WHAT THE EXERCISE ASKS: Extract the lines that carry the string "will" from the listing.

PROVIDED DATA:
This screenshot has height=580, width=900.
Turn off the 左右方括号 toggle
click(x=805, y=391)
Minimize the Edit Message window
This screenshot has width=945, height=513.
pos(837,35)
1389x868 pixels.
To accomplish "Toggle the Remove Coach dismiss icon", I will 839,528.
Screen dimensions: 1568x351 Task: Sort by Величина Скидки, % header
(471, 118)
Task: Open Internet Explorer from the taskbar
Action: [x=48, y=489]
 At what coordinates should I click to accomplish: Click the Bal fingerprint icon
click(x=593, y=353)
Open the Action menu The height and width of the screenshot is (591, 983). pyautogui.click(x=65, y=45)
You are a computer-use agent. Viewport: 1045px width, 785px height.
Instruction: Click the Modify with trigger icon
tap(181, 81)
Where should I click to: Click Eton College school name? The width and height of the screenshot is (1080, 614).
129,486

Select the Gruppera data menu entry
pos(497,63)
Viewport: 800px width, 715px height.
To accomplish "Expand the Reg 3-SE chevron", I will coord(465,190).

ANSWER SECTION:
To accomplish "Toggle the Remove Coach dismiss icon", I will 839,528.
To accomplish "Expand the Reg 3-SE chevron", I will coord(465,190).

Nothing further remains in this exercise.